Un laquais apporta des cartes et les pipes que nous allumâmes. La chambre fut bientôt remplie d'une épaisse fumée au milieu de laquelle notre hôte et M. l'abbé Coignard jouaient gravement au piquet.
La chance favorisa mon bon maître, jusqu'au moment où M. d'Anquetil, croyant le voir pour la troisième fois marquer cinquante-cinq lorsqu'il n'avait que quarante, l'appela grec, vilain pipeur, chevalier de Transylvanie et lui jeta à la tête une bouteille qui se brisa sur la table qu'elle inonda de vin.
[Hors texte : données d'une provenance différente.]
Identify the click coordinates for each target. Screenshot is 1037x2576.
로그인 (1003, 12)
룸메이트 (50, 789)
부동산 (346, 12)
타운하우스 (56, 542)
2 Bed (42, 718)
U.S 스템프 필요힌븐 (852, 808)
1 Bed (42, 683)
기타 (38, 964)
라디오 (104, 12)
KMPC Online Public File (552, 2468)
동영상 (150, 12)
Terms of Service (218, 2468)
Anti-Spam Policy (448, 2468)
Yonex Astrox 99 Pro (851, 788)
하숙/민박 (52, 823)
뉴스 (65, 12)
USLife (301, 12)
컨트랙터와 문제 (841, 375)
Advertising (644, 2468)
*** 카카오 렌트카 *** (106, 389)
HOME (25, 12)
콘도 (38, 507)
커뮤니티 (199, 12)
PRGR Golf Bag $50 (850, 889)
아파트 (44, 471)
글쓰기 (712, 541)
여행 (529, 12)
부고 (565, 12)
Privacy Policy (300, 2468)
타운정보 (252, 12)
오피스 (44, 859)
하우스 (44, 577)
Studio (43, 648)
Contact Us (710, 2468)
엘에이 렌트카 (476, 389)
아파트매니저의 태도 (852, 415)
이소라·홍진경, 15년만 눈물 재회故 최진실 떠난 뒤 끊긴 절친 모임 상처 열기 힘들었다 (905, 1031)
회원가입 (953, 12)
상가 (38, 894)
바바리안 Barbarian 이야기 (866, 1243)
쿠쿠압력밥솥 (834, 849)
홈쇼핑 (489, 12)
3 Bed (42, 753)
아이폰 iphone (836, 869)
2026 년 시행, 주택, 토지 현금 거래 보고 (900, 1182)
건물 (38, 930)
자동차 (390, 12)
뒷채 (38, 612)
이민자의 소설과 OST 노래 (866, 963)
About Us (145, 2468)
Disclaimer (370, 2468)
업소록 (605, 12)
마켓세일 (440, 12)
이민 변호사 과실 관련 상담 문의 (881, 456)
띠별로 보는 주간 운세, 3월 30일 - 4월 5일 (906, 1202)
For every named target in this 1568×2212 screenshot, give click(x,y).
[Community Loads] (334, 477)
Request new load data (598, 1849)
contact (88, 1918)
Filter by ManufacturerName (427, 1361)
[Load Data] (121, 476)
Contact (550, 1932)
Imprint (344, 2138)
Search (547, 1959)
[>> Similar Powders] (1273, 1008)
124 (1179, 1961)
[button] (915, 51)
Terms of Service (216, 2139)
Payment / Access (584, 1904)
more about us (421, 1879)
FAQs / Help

—Il faudra donc, monsieur, dit l'abbé, que vous preniez la peine de faire déboucher une autre bouteille, car nous avons grand'soif.
—Volontiers, dit M. d'Anquetil, mais sachez, l'abbé, qu'un galant homme ne marque pas les points qu'il n'a pas et ne fait sauter la carte qu'au jeu du Roi, où se trouvent toutes sortes de personnes à qui l'on ne doit rien. Partout ailleurs, c'est une vilenie. L'abbé, voulez-vous donc qu'on vous prenne pour un aventurier?
—Il est remarquable, dit mon bon maître, qu'on blâme au jeu de cartes ou de dés une pratique recommandée dans les arts de la guerre, de la politique et du négoce, où l'on s'honore de corriger les injures de la fortune. Ce n'est pas que je ne me pique de probité aux cartes. J'y suis, Dieu merci, fort exact, et vous rêviez, monsieur, quand vous avez cru voir que je marquais des points que je n'avais pas. S'il en était autrement, j'invoquerais l'exemple du bienheureux évêque de Genève, qui ne se faisait pas scrupule de tricher au jeu. Mais je ne puis me défendre de faire réflexion que les hommes sont plus délicats au jeu que dans les affaires sérieuses et qu'ils mettent la probité dans le trictrac où elle les gêne médiocrement, et ne la mettent pas dans une bataille ou dans un traité de paix, où elle serait importune. Élien, monsieur, a écrit en grec un livre des stratagèmes, qui montre à quel excès la ruse est portée chez les grands capitaines.
—L'abbé, dit M. d'Anquetil, je n'ai pas lu votre Élien, et ne le lirai de ma vie. Mais j'ai fait la guerre comme tout bon gentilhomme. J'ai servi le Roi pendant dix-huit mois. C'est l'emploi le plus noble. Je vais vous dire en quoi il consiste exactement. C'est un secret que je puis bien vous confier, puisqu'il n'y a pour l'entendre ici que vous, des bouteilles, monsieur, que je vais tuer tout à l'heure, et cette fille qui se déshabille.
—Oui, dit Catherine, je me mets en chemise, parce que j'ai trop chaud.
—Eh bien! reprit M. d'Anquetil, quoi que disent les gazettes, la guerre consiste uniquement à voler des poules et des cochons aux vilains. Les soldats en campagne ne sont occupés que de ce soin.